Sarekat Islam juga menuntut pemisahan lembaga kekuasaan yudikatif dan eksekutif
dan menganggap perlu dibangun suatu hukum yang sama bagi menegakkan hak-hak
yang sama di antara penduduk negeri. Partai juga menuntut perbaikan di bidang
agraria dan pertanian dengan menghapuskan particuliere landerijen (milik
tuan tanah) serta menasonalisasi industri-industri monopolistik yang menyangkut
pelayanan dan barang-barang pokok kebutuhan rakyat banyak. Dalam bidang
keuangan SI menuntut adanya pajak-pajak berdasar proporsional serta pajak-pajak
yang dipungut terhadap laba perkebunan. Kemudian Serikat Islam inipun menuntut
pemerintah untuk memerangi minuman keras dan candu, perjudian, prostitusi dan
melarang penggunaan tenaga anak-anak serta membuat peraturan perburuhan yang
menjaga kepentingan para pekerja dan menambah poliklinik dengan gratis
Serikat Islam meratakan kesadaran Nasional terhadap seluruh
lapisan masyarakat, baik itu lapisan masyarakat atas maupun lapisan masyarakat
tengah, dan rakyat biasa di seluruh Indonesia, terutama melalui Kongres
Nasional Senntral Islam di Bandung pada 1916. Pada periode awal perkembanganya,
Sarekat Islam dapat memobilisasi massa dengan sangat baik, hal iti terbukti
pada empat tahun berjalannya Serikat Islam yang telah memiliki anggota sebanyak
360.000 orang, kemudian menjelang tahun 1919, anggotanya telah mencapai hampir
dua setengah juta orang. Para pendiri Serikat Islam mendirikan organisasinya
ini tidak hanya untuk mengadakan perlawanan terhadap orang–orang Cina, tetapi
untuk membuat front melawan semua penghinaan terhadap rakyat bumi putera.
Pada mulanya Serikat Islam bersifat loyal dan membantu
pemerintah.
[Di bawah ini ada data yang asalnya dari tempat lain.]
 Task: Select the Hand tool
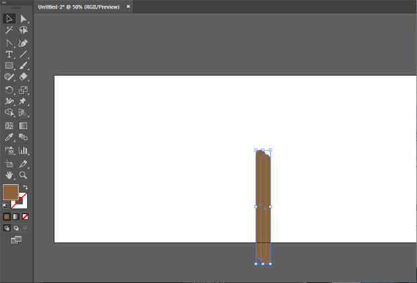click(9, 175)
Kongresnya yang pertama yang diadakan di Bandung pada tahun 1916,
kebijakan yang diambil pada saat itu adalah untuk membantu pemerintah.
Namun pada saat kongres Nasional di Madiun pada 17 – 20 Februari 1923, kongres
mengambil keputusan untuk membentuk sebuah Partai yaitu partai Serikat Islam
(PSI), kongres ini pula membicarakan sikap politik partai terhadap pemerintah,
pada kongres ini dibahas mengenai perubahan sikap terhadap pemerintah.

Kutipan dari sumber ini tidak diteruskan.